Task item A: According to the article on fasting before procedural sedation, why can a delay make a procedure more difficult to perform?
Task item B: List every harm of delaying procedures that the article on fasting before procedural sedation names.

Document section:
[Start of section]

Godwin SA et al. Clinical policy: procedural sedation and analgesia in the emergency department. Ann Emerg Med. 2014;63(2):247-58.PMID: 24438649
As part of the ACEP clinical policy process, they did a systematic review. They found 5 studies that cover thousands of patients, and found no evidence that fasting decreased aspiration or other adverse events. The official policy is “Level B: Do not delay procedural sedation in adults or pediatrics in the ED based on fasting time. Preprocedural fasting for any duration has not demonstrated a reduction in the risk of emesis or aspiration when administering procedural sedation and analgesia.”
American Society of Anesthesiologists Task Force on Sedation and Analgesia by Non-anesthesiologists. Practice guidelines for sedation and analgesia by non-anesthesiologists. Anesthesiology. 2002 Apr;96(4):1004-17. PMID:11964611
A quote from the anesthesiologists: “The literature does not provide sufficient evidence to test the hypothesis that preprocedure fasting results in a decreased incidence of adverse outcomes in patients undergoing either moderate or deep sedation.”
Procedural sedation is incredibly safe. The primary reason for fasting patients is to prevent aspiration, and in these studies it occurs in about 1 in 10,000 sedations, whether or not you are fasted. Fasting also had no effect on any other adverse events, such as vomiting.
The emphasis on aspiration often overlooks the many harms of fasting. Many patients are forced to stay NPO while waiting to be assessed, and very few of these patients end up requiring sedation. Depending on your wait times, this could result in dehydration in small children, but even if it isn’t that extreme, eating and drinking are an important part of being human. Adding hunger pains to the pain of a broken arm seems needless and cruel.
Delaying procedures increases pain. Delaying procedures can make the procedures more difficult, as swelling or spasm makes reduction more difficult, or prolonged atrial fibrillation becomes more resistant to cardioversion. Delaying procedures also clogs emergency department beds, making it harder to see other patients who need emergency care.
We should not be cavalier. We still need to use clinical judgement. It might make sense to delay sedation in an intoxicated patient who just finished eating 25 tacos as a dare. Furthermore, not every patient requires sedation, and we should be facile in other options, including a variety of nerve blocks.
However, for the most part, we just need to stop asking. The ACEP guideline is clear – do not delay procedural sedation based on ED fasting time. It is time that we stop swallowing this myth.

[End of section]

Items from a dataset:
[Start of section]

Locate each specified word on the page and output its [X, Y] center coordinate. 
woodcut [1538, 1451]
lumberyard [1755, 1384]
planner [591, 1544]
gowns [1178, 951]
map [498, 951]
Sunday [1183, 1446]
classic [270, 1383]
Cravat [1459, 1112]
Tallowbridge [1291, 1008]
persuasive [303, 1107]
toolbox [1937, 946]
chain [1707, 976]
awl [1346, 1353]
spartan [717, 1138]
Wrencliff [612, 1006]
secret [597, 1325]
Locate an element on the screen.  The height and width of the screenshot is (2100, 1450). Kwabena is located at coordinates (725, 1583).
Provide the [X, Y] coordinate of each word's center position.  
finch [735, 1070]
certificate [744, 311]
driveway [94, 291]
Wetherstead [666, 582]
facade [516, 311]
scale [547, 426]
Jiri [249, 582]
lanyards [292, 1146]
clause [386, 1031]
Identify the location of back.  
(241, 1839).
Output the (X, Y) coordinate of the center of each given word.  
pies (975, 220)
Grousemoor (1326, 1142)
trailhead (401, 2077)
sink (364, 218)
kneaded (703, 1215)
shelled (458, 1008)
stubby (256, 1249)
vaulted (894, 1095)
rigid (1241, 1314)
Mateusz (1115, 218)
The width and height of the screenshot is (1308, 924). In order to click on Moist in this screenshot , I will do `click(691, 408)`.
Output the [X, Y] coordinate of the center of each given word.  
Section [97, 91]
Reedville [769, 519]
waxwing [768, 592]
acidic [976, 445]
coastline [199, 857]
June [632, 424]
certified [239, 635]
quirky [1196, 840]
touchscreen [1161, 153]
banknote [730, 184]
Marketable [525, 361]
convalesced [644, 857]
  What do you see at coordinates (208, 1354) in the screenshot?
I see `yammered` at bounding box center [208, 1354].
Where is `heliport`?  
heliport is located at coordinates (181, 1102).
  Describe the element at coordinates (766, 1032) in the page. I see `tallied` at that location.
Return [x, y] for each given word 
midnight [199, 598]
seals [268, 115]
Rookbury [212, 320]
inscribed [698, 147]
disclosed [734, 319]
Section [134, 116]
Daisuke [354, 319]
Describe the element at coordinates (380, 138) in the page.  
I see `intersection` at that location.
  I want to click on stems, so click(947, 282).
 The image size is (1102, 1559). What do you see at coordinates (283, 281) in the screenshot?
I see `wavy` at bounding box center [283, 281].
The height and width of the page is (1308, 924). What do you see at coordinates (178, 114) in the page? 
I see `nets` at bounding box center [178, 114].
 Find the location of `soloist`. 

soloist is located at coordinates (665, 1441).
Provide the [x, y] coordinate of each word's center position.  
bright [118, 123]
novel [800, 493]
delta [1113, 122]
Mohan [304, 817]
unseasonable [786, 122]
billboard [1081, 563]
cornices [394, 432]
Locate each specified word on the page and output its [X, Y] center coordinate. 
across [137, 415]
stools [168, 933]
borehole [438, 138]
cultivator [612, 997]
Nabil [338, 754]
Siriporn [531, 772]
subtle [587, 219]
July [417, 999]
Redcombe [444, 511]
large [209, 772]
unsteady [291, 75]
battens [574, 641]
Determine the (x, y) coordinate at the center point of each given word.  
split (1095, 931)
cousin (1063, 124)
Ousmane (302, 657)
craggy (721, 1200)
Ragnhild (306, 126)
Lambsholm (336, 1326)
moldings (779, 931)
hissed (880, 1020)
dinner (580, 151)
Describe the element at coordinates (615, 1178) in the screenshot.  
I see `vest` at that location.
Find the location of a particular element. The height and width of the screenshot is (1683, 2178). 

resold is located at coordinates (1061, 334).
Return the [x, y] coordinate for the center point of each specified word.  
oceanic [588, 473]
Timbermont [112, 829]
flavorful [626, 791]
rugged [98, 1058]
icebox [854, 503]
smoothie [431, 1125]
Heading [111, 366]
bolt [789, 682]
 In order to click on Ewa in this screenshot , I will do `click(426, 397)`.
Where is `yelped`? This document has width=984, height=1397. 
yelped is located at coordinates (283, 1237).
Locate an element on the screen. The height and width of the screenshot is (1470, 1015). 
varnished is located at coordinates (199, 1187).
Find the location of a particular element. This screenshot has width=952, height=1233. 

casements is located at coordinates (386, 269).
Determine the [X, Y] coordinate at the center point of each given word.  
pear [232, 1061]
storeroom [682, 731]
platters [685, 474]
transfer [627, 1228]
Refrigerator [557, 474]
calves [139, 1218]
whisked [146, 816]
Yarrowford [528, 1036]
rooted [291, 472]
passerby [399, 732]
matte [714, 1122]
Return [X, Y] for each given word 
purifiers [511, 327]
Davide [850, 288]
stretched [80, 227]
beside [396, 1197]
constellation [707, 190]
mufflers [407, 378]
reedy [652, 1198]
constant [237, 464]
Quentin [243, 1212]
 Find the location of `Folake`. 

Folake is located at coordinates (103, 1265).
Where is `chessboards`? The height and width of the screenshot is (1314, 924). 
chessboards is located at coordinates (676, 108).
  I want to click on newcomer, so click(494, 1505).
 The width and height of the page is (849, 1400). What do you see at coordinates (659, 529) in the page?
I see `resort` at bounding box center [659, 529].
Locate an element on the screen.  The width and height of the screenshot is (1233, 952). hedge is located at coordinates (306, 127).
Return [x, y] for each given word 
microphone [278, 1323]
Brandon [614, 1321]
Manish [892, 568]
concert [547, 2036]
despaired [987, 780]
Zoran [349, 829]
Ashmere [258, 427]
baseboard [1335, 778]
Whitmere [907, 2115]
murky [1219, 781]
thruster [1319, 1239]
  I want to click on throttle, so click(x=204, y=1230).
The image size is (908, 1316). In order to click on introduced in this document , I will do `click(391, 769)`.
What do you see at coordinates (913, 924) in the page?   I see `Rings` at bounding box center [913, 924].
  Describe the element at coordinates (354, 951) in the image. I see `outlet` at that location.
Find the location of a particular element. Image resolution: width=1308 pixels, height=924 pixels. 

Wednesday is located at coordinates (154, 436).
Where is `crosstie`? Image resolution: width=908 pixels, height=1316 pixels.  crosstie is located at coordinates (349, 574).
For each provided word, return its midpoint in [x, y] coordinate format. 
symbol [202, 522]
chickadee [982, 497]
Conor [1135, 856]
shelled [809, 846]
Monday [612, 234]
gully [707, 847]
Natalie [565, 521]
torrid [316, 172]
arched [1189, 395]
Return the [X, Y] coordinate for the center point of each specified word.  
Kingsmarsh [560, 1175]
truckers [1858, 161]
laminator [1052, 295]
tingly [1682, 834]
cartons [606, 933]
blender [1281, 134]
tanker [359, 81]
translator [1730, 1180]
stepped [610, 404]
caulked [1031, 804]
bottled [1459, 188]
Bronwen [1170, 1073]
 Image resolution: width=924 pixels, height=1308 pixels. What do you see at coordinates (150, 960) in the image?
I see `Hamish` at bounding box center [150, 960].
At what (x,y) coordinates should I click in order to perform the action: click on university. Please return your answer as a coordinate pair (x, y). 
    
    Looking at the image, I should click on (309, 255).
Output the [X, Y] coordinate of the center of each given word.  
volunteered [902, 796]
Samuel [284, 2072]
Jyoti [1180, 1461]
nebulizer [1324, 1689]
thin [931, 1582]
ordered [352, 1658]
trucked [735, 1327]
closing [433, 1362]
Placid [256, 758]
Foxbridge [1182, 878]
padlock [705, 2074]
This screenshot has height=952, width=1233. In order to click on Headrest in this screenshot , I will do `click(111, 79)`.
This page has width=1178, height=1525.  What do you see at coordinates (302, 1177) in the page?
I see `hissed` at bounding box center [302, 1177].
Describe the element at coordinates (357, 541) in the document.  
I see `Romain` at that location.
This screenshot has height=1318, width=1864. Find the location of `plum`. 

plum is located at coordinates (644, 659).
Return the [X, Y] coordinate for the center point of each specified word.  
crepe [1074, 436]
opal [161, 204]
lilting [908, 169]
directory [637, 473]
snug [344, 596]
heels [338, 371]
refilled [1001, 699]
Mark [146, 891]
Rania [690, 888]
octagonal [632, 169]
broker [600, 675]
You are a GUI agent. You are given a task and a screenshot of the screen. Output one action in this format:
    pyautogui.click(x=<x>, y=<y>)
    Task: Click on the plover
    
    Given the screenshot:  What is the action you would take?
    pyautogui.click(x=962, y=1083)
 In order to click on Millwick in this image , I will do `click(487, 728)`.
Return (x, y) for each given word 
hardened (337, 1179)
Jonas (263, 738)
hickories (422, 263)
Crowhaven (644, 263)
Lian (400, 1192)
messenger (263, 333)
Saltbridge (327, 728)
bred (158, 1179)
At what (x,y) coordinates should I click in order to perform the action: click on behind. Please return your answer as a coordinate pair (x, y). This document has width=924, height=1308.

[End of section]

Answer box A: Swelling or spasm that develops during the delay makes reduction more difficult. Prolonged atrial fibrillation also becomes more resistant to cardioversion.

Answer box B:
- Delay increases pain.
- Swelling or spasm makes reduction more difficult.
- Prolonged atrial fibrillation becomes more resistant to cardioversion.
- Emergency department beds become clogged, so it is harder to see other patients who need emergency care.